The spaCy sidekick that cleans your text and counts your Flesch-Kincaid
A Python library for the NLP grunt work that happens before tokenization and after parsing.

What it does
textacy wraps spaCy with higher-level helpers for the parts of an NLP pipeline that spaCy doesn’t touch: loading datasets, cleaning raw text, extracting structured info like keyterms and SVO triples, building topic models, and computing readability scores. It’s essentially the glue and utility layer between “we have text” and “we have vectors.”
The interesting bit
The library ships with ready-made datasets — Congressional speeches, historical literature, Reddit comments — which is rarer than it should be in NLP tooling.
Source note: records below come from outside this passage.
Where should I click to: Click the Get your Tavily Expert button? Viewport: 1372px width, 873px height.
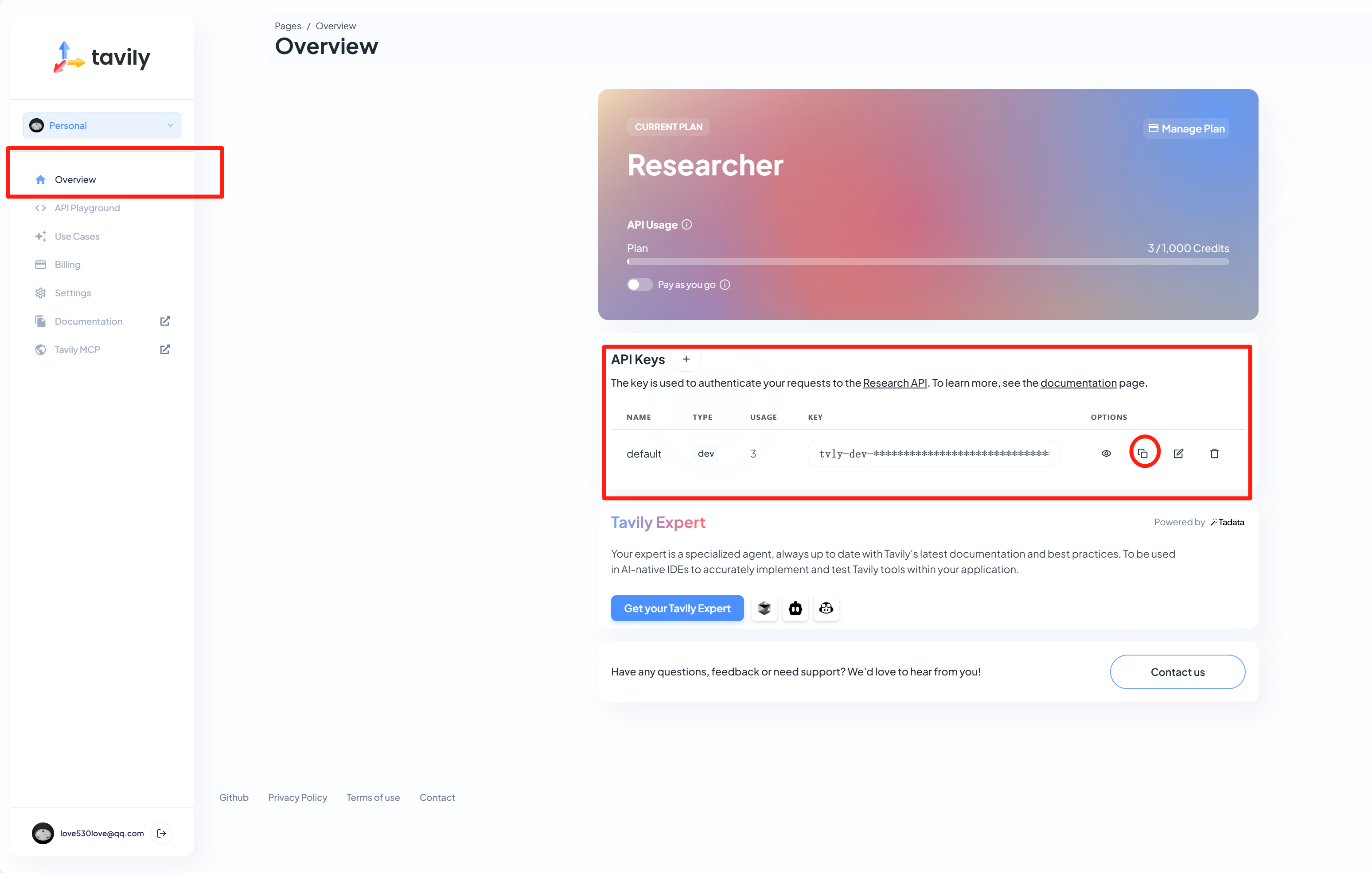pos(677,608)
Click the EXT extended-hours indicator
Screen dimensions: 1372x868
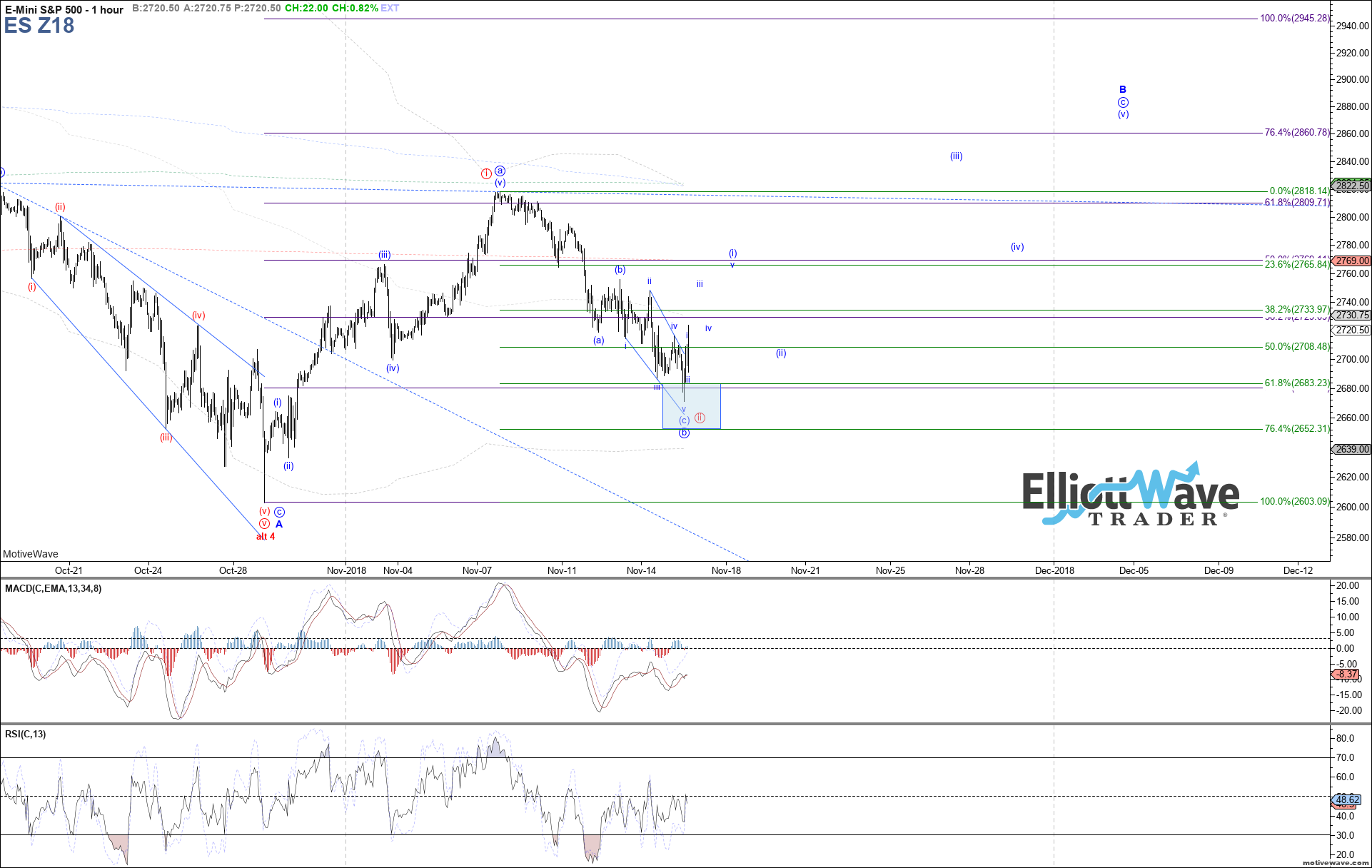tap(390, 8)
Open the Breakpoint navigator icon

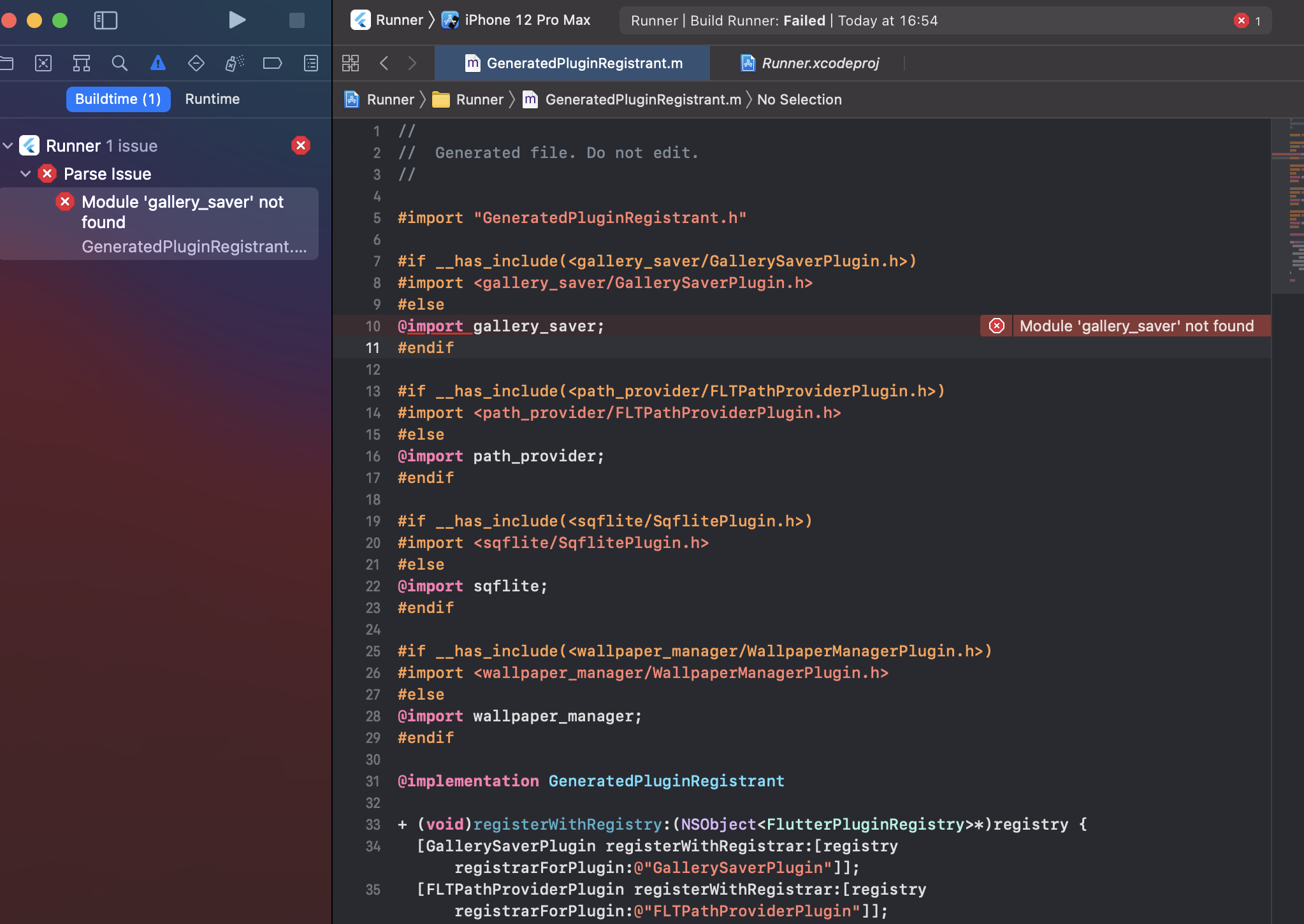(273, 63)
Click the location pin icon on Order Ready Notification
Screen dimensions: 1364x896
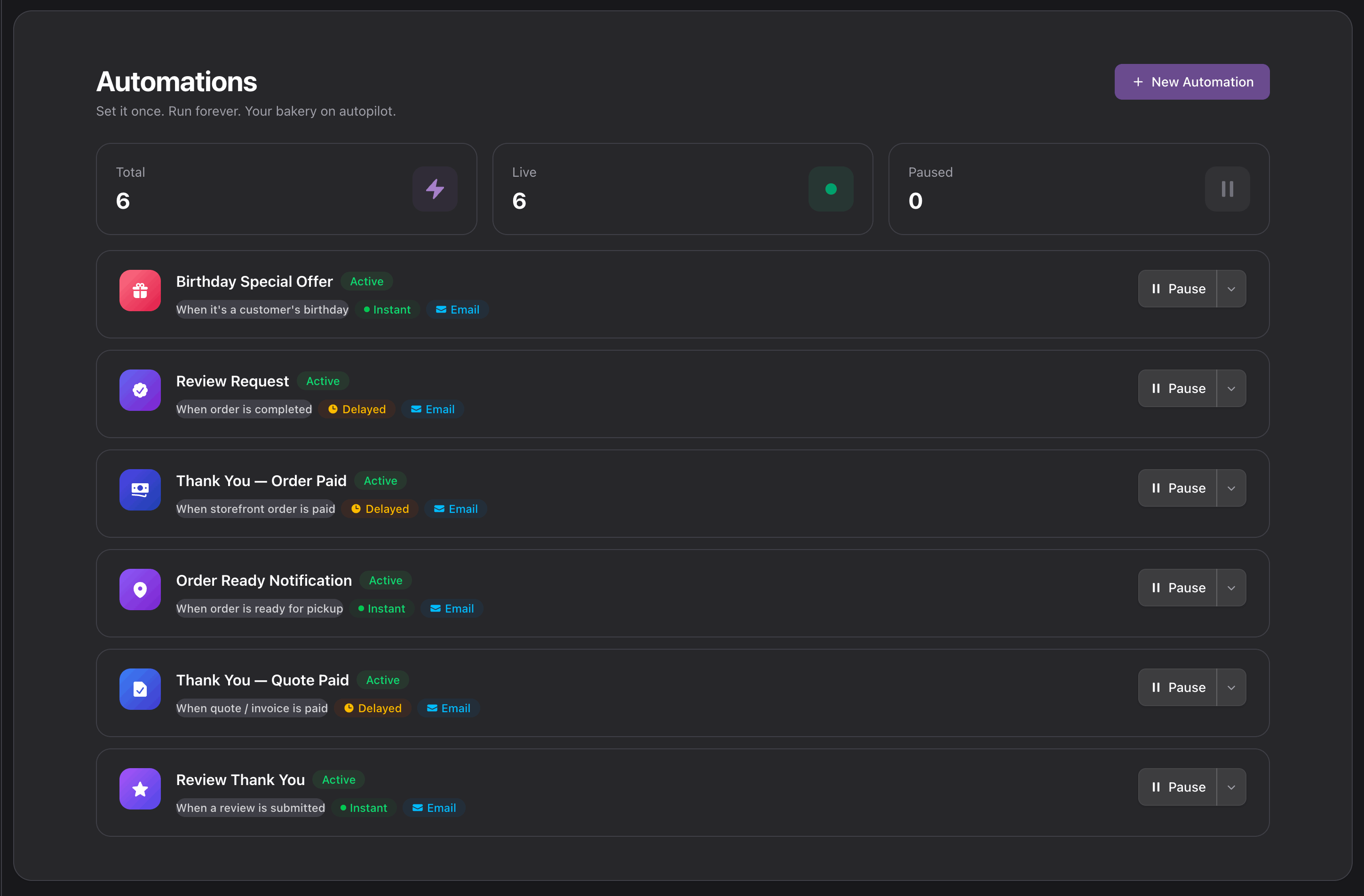[140, 589]
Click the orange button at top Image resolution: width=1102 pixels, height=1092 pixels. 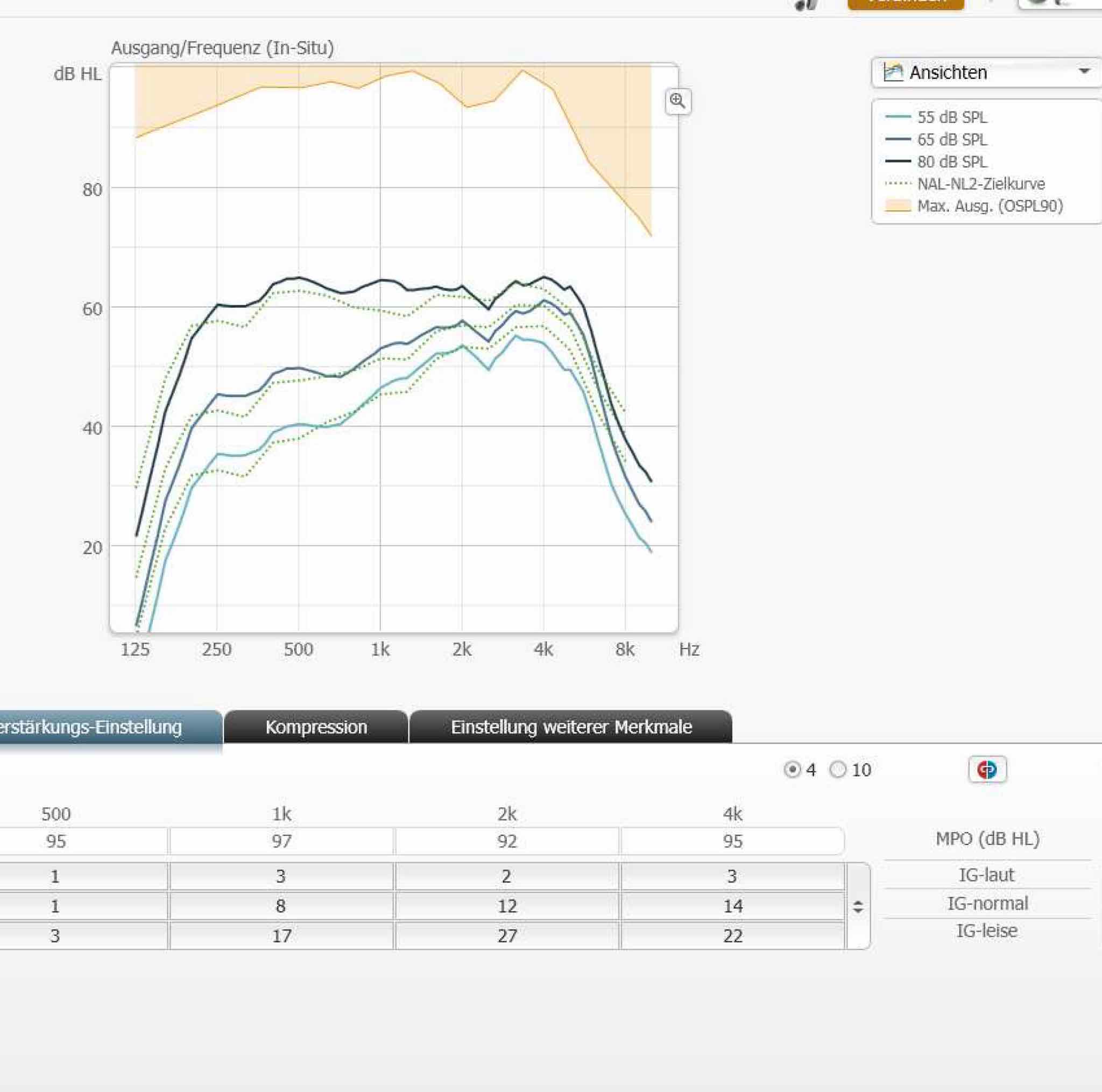pos(905,3)
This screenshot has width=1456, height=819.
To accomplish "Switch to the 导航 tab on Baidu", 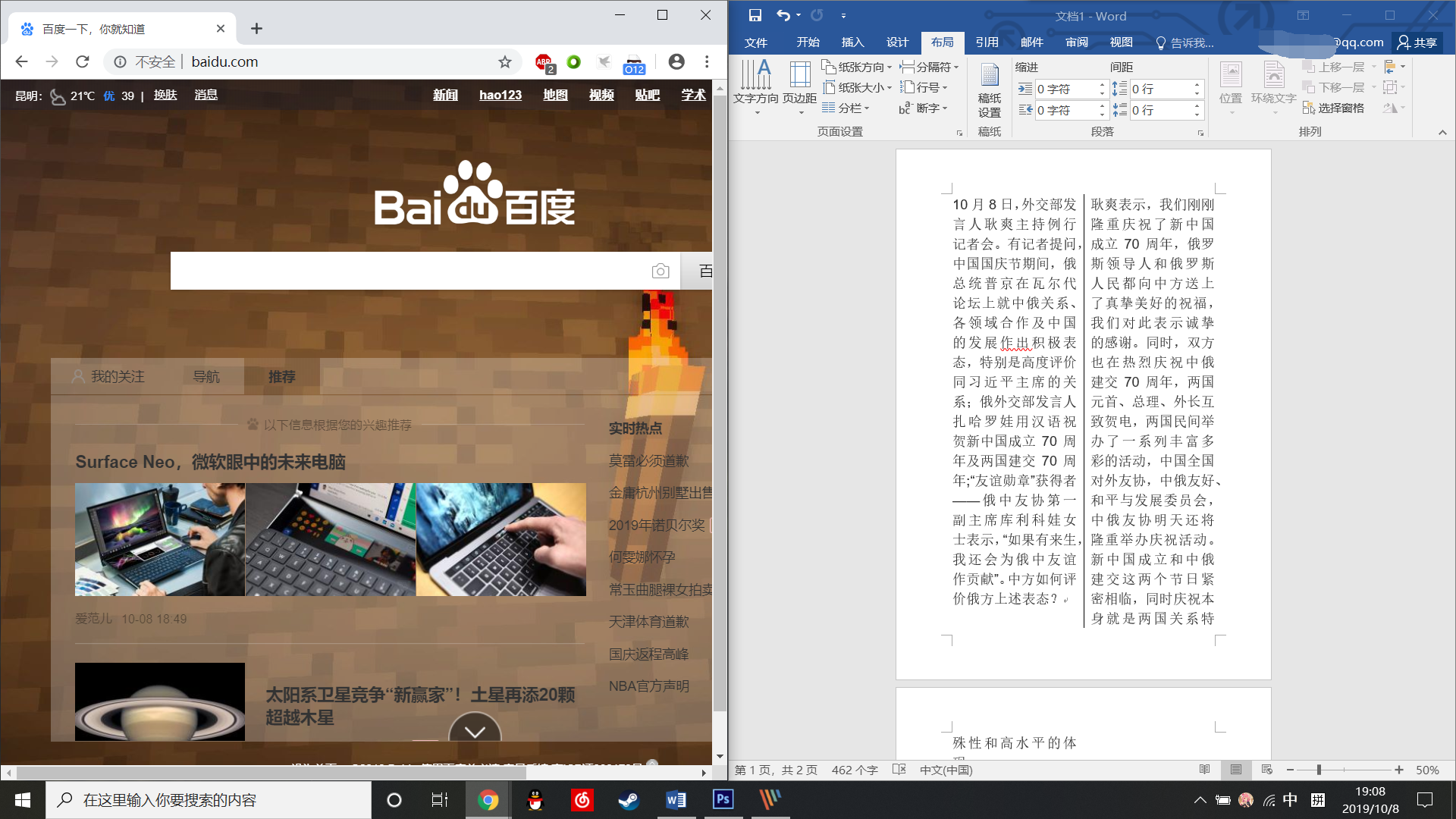I will pos(206,377).
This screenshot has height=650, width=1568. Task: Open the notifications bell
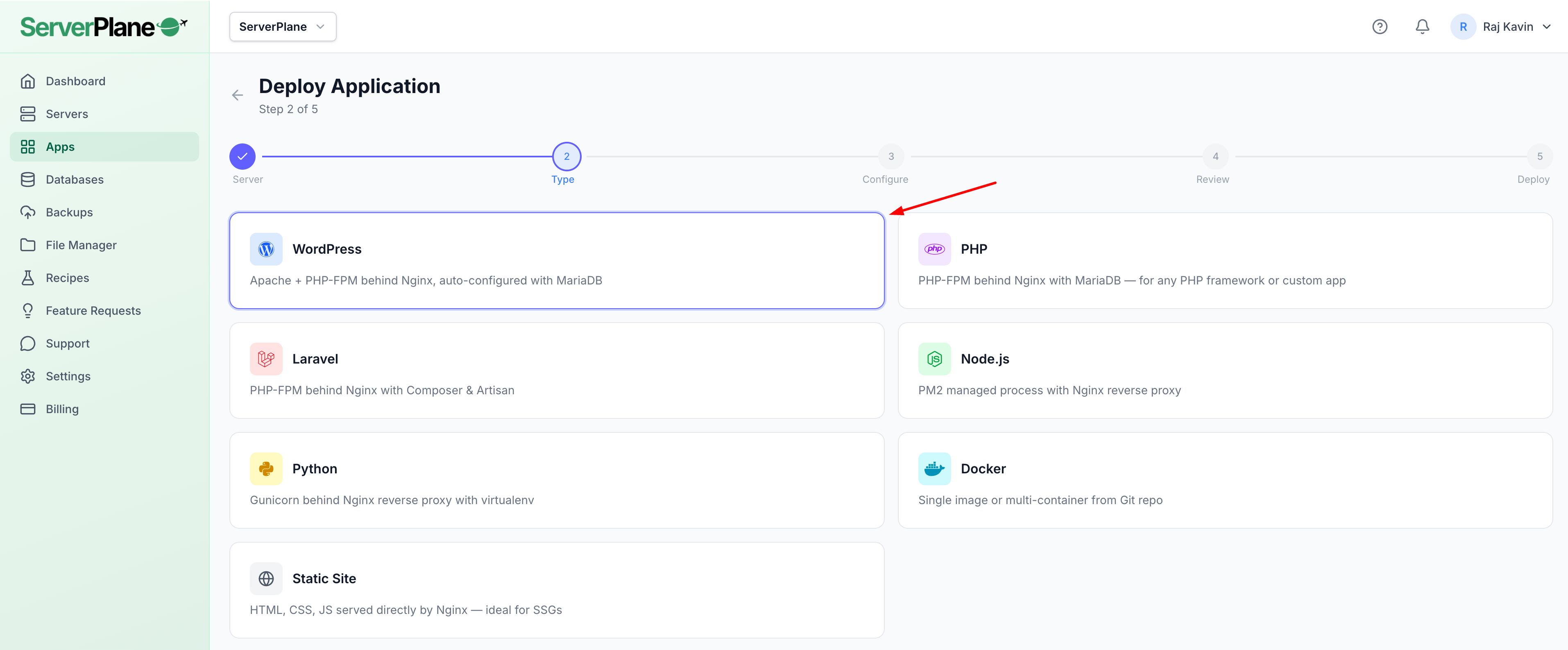1422,27
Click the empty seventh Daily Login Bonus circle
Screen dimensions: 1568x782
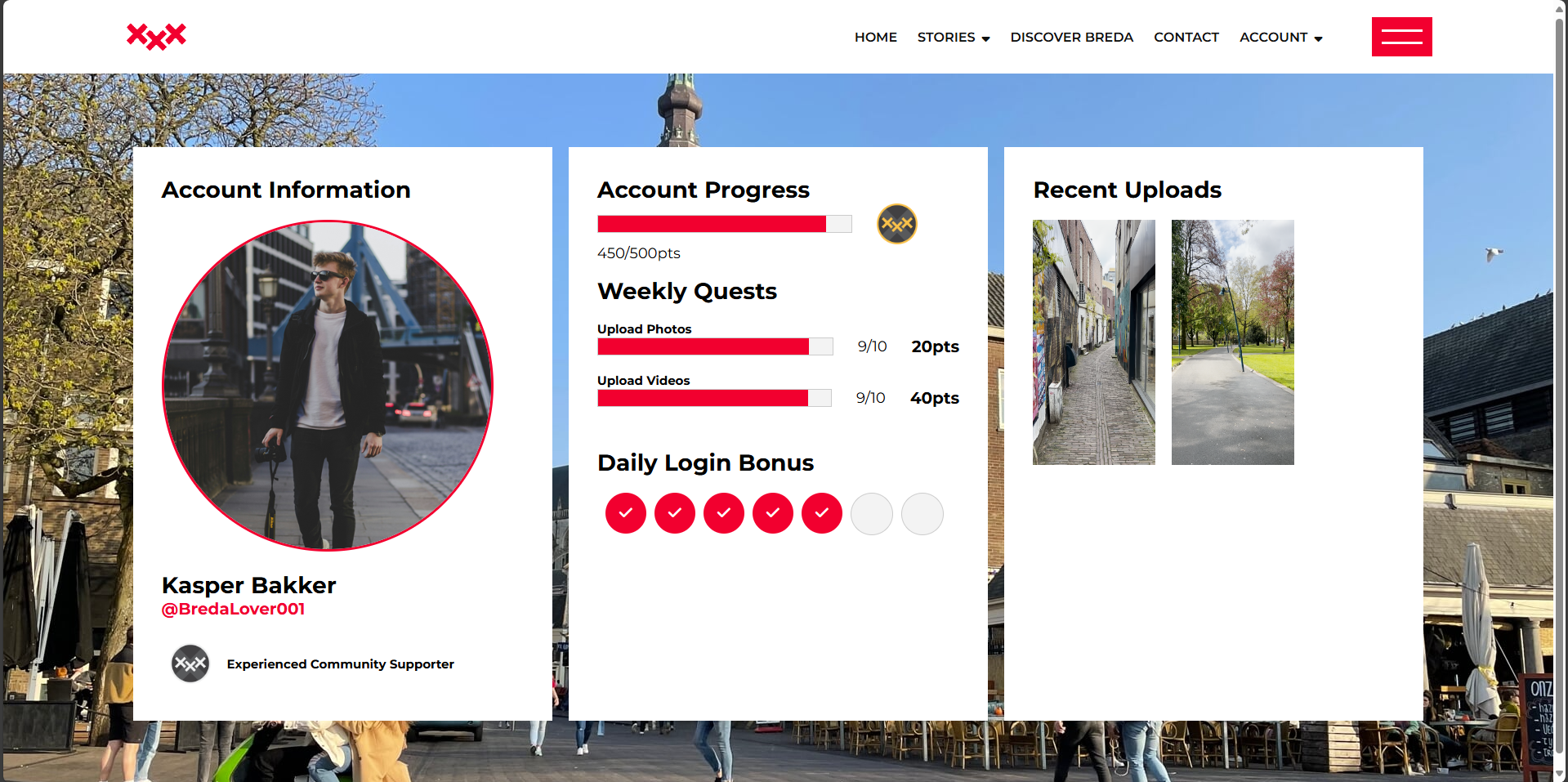coord(922,513)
It also extends spaCy’s Doc objects with custom methods, so you can call .to_bag_of_terms() or .to_semantic_network() directly on a parsed document rather than juggling converters yourself.
Key highlights
- Pre- and post-processing around spaCy: cleaning, normalization, n-gram extraction, acronym detection, keyterm ranking
- Built-in datasets with metadata (no scraping required)
- Topic modeling pipeline: tokenization, vectorization, training, visualization
- Readability and lexical diversity stats, including multilingual Flesch Reading Ease
- String/sequence similarity metrics beyond what spaCy provides
Caveats
- The README is light on specifics: no version requirements, no performance notes, no comparison to alternatives like
spacy-transformersorgensim - “…and much more!” suggests breadth over depth; you’ll need to dig into the docs to see what’s actually well-supported
Verdict
Worth a look if you’re building spaCy-based pipelines and tired of rewriting text-cleaning boilerplate. Skip it if you need cutting-edge neural models or fine-grained control over every preprocessing step — this is convenience tooling, not research infrastructure.